- [Assigned task] Please give the count of lines below with the string "table" in them, and no other words.

Dataset excerpts
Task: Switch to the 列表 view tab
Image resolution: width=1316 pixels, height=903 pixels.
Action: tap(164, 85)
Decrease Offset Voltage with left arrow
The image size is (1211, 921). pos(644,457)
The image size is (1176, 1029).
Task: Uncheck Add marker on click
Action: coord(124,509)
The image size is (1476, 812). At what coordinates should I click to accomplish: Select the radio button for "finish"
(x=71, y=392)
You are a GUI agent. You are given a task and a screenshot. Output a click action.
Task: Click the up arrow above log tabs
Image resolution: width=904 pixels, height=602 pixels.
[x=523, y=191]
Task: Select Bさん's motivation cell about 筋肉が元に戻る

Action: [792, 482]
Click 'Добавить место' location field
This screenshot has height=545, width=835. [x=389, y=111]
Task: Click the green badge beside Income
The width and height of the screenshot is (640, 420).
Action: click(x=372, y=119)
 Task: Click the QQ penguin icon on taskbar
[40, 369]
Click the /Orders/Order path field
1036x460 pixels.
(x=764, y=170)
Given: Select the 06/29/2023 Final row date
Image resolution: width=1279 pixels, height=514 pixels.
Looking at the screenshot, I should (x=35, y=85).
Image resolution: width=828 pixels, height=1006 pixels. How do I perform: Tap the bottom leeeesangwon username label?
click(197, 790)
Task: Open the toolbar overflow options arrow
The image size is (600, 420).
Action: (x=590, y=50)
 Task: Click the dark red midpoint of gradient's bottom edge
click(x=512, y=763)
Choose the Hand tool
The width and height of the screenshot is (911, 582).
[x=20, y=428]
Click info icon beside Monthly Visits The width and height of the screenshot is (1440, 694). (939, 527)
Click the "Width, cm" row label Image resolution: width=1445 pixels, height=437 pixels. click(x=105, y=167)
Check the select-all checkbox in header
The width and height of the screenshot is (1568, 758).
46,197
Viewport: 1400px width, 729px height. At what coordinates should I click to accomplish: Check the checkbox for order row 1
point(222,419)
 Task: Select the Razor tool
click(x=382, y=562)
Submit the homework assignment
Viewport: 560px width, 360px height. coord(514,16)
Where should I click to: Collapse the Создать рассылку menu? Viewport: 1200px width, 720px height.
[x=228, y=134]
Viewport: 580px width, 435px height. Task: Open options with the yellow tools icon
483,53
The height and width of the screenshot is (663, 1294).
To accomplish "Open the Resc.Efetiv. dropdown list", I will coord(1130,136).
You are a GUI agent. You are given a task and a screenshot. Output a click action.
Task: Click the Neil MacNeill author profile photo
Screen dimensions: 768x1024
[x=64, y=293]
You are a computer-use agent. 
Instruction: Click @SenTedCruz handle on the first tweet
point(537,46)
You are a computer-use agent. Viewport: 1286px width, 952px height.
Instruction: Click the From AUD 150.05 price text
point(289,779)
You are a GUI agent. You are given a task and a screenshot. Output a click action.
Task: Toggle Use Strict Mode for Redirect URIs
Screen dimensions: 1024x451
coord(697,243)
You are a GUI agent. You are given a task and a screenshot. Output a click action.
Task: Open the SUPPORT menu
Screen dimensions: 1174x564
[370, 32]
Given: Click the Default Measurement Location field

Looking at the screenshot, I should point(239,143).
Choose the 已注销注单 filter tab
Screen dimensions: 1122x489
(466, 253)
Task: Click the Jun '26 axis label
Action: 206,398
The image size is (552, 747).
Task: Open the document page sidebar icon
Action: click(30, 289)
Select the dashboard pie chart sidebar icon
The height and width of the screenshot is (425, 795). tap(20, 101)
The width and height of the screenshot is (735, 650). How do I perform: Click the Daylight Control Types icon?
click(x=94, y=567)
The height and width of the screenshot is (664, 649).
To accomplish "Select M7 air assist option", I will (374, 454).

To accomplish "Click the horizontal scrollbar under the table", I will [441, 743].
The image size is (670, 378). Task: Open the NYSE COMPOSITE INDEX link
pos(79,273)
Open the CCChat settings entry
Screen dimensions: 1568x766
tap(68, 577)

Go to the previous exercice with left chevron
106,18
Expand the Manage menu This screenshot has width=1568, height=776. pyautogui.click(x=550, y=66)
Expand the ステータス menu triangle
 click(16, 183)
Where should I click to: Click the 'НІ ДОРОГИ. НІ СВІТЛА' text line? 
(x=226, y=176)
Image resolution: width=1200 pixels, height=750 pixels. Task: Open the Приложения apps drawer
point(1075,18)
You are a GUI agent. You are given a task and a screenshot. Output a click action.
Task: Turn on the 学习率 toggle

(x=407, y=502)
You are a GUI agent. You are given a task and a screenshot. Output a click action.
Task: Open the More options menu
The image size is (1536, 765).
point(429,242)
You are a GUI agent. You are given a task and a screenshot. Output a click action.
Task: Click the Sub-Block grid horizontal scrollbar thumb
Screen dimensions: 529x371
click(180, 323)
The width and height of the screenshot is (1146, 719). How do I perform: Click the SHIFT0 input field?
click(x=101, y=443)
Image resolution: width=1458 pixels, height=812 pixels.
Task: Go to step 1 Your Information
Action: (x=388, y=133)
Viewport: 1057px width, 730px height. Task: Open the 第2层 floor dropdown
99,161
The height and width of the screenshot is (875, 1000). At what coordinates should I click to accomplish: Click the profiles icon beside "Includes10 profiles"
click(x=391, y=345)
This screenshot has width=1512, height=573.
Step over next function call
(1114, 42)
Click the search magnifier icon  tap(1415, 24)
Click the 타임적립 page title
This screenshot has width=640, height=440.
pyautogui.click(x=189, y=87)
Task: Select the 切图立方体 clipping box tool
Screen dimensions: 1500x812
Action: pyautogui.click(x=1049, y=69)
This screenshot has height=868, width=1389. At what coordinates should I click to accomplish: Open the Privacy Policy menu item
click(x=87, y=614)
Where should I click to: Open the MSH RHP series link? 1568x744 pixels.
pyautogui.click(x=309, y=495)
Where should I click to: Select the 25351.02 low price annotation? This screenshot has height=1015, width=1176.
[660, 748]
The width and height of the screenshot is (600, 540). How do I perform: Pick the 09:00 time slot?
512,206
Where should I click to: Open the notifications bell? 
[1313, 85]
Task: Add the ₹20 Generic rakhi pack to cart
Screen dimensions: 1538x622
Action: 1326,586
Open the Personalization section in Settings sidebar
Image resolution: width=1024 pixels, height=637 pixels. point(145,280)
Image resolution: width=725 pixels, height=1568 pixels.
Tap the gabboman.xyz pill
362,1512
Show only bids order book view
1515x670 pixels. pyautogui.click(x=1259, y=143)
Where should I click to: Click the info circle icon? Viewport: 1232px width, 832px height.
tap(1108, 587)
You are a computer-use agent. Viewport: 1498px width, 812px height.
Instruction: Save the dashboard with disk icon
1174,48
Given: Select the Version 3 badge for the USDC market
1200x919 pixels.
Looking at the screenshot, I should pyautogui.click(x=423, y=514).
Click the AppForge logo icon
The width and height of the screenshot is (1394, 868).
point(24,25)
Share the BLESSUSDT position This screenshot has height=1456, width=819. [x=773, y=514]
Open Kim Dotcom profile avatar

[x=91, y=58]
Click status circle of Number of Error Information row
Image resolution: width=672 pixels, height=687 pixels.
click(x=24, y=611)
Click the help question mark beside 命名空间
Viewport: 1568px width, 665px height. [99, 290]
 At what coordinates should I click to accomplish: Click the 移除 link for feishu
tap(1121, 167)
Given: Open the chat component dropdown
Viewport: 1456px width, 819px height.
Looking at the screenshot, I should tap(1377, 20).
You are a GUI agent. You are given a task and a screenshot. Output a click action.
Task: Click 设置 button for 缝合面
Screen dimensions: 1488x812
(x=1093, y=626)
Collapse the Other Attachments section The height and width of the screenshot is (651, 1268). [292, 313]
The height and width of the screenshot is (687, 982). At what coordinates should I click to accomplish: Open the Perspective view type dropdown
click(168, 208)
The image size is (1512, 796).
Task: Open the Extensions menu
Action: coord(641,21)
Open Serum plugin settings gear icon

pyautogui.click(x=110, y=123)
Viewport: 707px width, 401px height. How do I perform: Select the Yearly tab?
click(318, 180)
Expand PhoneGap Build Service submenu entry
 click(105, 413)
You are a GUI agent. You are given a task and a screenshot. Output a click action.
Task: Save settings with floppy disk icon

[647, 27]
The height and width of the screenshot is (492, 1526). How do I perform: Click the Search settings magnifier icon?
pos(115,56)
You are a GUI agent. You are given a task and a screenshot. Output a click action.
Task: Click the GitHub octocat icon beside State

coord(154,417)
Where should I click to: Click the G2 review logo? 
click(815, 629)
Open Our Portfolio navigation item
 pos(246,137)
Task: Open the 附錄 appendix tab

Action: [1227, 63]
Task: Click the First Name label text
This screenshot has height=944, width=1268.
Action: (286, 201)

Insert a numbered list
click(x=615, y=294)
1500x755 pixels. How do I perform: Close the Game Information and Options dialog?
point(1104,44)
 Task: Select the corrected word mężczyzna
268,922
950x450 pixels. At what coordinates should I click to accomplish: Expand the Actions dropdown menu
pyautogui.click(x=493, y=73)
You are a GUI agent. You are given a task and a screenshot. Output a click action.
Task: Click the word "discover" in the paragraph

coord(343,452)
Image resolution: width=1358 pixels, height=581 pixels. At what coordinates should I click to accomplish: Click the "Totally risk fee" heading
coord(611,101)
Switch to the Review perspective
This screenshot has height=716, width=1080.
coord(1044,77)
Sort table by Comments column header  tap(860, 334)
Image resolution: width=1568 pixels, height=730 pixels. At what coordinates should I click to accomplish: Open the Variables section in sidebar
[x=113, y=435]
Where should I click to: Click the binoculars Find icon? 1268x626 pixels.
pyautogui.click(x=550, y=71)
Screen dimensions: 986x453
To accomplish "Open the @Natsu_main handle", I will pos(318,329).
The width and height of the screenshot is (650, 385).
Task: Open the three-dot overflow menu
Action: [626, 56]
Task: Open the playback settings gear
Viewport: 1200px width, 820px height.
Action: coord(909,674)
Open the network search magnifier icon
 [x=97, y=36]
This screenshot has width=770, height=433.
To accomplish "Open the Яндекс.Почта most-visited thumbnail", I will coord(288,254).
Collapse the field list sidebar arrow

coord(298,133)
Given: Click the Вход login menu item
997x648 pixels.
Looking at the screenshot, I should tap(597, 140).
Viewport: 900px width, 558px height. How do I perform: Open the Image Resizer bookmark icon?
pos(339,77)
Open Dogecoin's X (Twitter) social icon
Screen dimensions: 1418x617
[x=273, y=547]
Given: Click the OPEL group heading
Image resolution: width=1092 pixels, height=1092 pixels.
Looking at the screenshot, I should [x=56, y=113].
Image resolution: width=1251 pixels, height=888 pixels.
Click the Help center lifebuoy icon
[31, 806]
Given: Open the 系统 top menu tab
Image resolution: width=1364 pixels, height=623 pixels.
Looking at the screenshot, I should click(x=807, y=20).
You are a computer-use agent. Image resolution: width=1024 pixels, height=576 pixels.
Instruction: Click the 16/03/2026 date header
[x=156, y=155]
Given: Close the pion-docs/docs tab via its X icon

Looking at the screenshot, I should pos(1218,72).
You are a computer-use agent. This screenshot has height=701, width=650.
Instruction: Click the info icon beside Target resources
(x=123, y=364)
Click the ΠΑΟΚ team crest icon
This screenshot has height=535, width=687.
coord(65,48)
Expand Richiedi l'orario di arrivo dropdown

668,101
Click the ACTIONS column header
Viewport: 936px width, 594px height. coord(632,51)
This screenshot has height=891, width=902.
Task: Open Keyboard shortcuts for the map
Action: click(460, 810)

- [Result of the task] 2